Thomas Payne répondit à Sieyès par une longue lettre datée du 8 juillet, et publiée par le Patriote français du 11. Voici l'analyse de cette pièce : L'auteur annonce qu'il allait partir pour l'Angleterre au moment où il a lu le défi proposé par Sieyès aux républicains de bonne foi. J'accepte, dit-il, votre défi avec plaisir ; et j'ai une telle confiance dans la supériorité du système républicain sur cette nullité de système nommé monarchie, que je m'engage à ne point excéder l'étendue de cinquante pages, en vous laissant la liberté de prendre toute la latitude qui vous conviendra. Mon respect pour votre réputation morale et littéraire vous est un sùr garant de ma candeur dans notre discussion; mais quoique je me propose d'y mettre autant de sérieux que de bonne foi, je dois pourtant vous prévenir que je ne prétends point m'ôter la liberté de ridiculiser, comme elles le méritent, les absurdités monarchiques, lorsque l'occasion s'en présentera. › Thomas Payne déclare ensuite que c'est le système américain qu'il prétend démontrer supérieur à toute autre forme gouvernementale. Il termine par une déclamation très-emphatique sur les malheurs de l'humanité, sur son attachement pour elle, et ferme sa lettre par ces mots : « Enfin, c'est à TOUT L'ENFER de la monarchie que j'ai déclaré la guerre (1). ɔ

Ce préambule était nécessaire pour que nos lecteurs nous suivissent, dans les faits, avec l'intelligence des causes qui les engendrèrent.

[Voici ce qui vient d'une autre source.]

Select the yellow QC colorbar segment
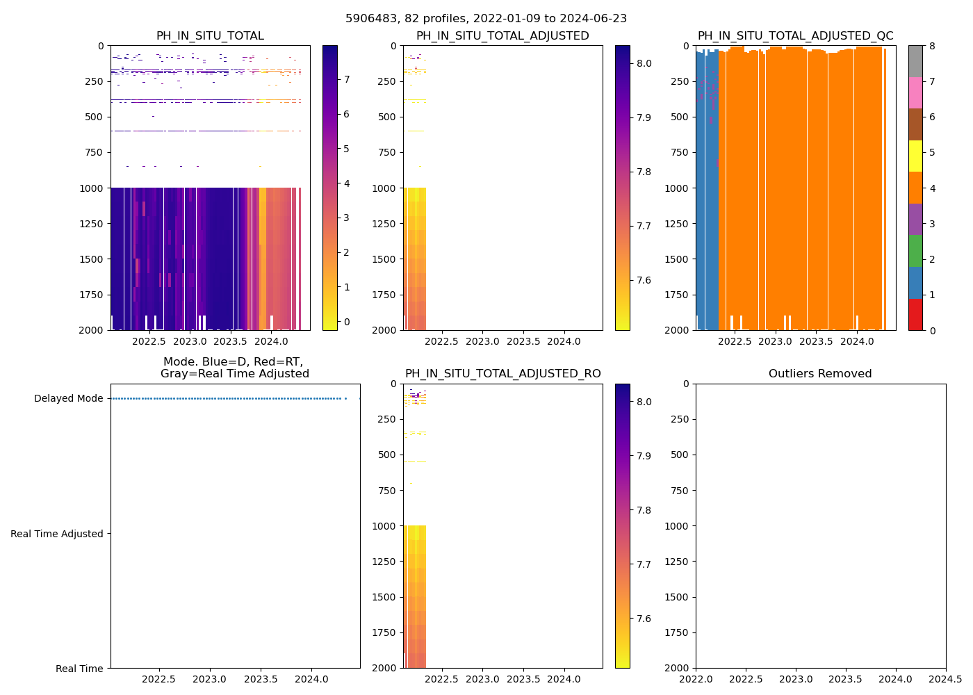973x695 pixels. [x=915, y=156]
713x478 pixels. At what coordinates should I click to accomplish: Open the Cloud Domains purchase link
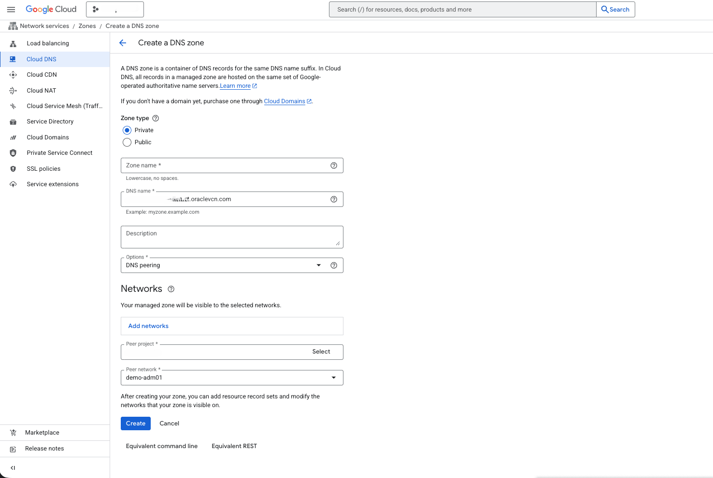(x=285, y=101)
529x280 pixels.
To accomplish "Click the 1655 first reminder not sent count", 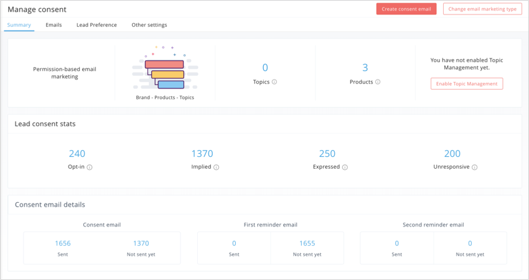I will (307, 243).
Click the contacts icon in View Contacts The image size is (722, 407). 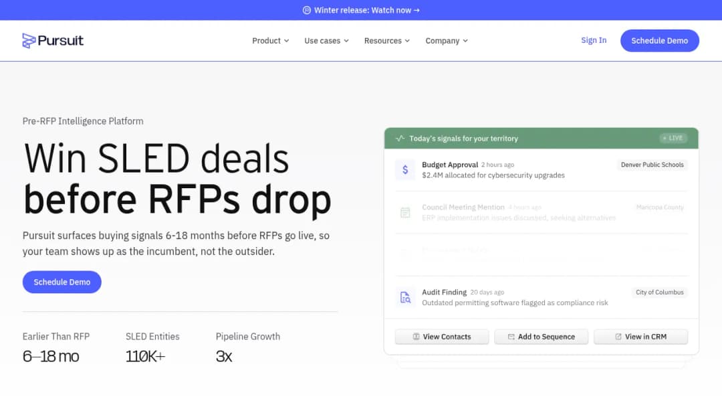(x=416, y=337)
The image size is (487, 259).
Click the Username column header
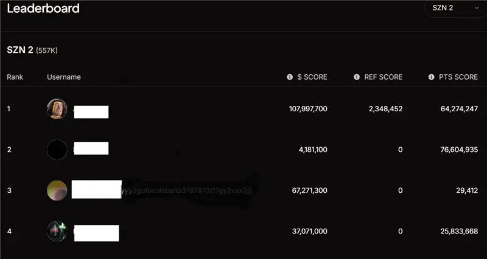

Avant de diviser les matières, nous ferons connaître la position particulière de quelques écrivains, dont les uns ne figurèrent pas dans les événemens antérieurs au 17, et dont les autres disparurent après pendant un certain temps. Fauchet visitait son

(1) La lettre de Payne fut insérée dans le Moniteur du 15 juillet, avec un commentaire de Sieyès qui occupe plus de trois colonnes in-folio de petit texte. (Note des auteurs.)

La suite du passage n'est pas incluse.